The thing about these movies is that everyone gets their comeuppance in the end. Justice is done. The scales of good and evil balance out. But that’s Hollywood. And a reflection of Stephen King’s formula he called the Three R’s: Rebellion, Ruin and Redemption. In other words, winning fiction, and much beloved by Oprah Winfrey.
My Most Satisfying Transaction

Perhaps one of the most satisfying commercial transactions I’ve experienced was when I researched and wrote a client’s family history biography; you can read it here if you like:

The client asked if there was any significant (not huge, just meaningful) purchase I needed to make. I replied that I could use a good amount of topsoil for my vegetable garden. And so, I presented him with his commissioned historical biography, and he had a truck dump a massive pile of dirt onto my driveway.
Thirty Pieces of Silver — A Digression
Interestingly, if you are familiar with Christian mythology, Judas was paid thirty pieces of silver for betraying Jesus.
The story of what he did with his “ill-begotten gains” is contradictory in the bible. According to Matthew, Judas tried to return the money to the chief priests. They, however, felt it couldn’t be put into their treasury, being blood money despite it having been originally okay to pay Judas from their treasury in the first place (oh well, go figure) so they used it to buy a potter’s field (a graveyard). This action had the benefit of fulfilling an older prophecy, so politically it made a lot of sense.
In the Book of Acts, there is a considerably more colourful story, where Judas used the money to buy a field. He then fell there, his body burst open and all his intestines spilled out. Ouch.
In any case, it didn’t work out well for anyone, except perhaps for the high priests who got some brownie points with Rome and free real estate too.
What is additionally interesting about the story, and a part that is often overlooked, is that 30 pieces of silver, according to Mosaic Law (cited in Exodus), were the value of a dead slave. Of further note, various historians and scholars have researched the type of silver coins used and what they might be worth in today’s money. The answer? Between $90 and $450.
Returning to the Moral Quandary
It isn’t the Biblical story that gives me pause. It is the notion that we can and should make money by gambling and betting on scarcity, and not by “honest work” as it was once naively called.
Here is a quote from Wall Street where a father is talking to his stockbroker son, the protagonist of the story:
Stop going for the easy buck and start producing something with your life. Create, instead of living off the buying and selling of others.
I wonder what will be written about the lives of people who gained financial ease through the buying and selling of commodities, stocks, or scarcities? Will their descendants proudly relate “he was a wizard in the market”? Or will others remark, like the characters Mark, Danny, and Porter in The Big Short:
Mark: I don't get it.
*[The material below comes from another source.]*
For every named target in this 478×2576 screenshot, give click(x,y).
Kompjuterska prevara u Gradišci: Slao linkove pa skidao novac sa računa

Why are they confessing?
Danny: They’re not confessing.
Porter: They’re bragging.
Or will dearly departed be memorialized in an obituary that mentions their prowess at golf, their “success” in business, their generosity in the religious community, and their devotion to their pet canary?
Although most of us will not create a legacy worthy of a Wikipedia page, most obituaries strike me as sad, with stories conspicuous by their absence.
Which brings me back to…
The Stock Exchange or Stock Market – Its Origins
You could say it started in Amsterdam in 1602, when the Dutch East India Company first established the Amsterdam Stock Exchange.
Or, you could go back to ancient Rome with its societates publicanorum. These organizations were put together by government contractors who traded their shares, and these shares had fluctuations in value depending on the success of a given venture.
Or, you could visit the Medieval period in the cities of Venice, Genova, Pisa and others, whose city states and their bankers jostled government debt and promissory notes.
Or, you could consider London in the late 1500s, where various brokers sat around in coffee houses trading in shares of ships’ cargoes and other ventures.
Or, we can simply start in the United States in the late spring of 1792, when twenty-four New Yorkers, who often met under a buttonwood tree on Wall Street, got together in some unknown location (likely the Tontine Coffee House) and signed an agreement to trade securities with each other at a fixed commission rate.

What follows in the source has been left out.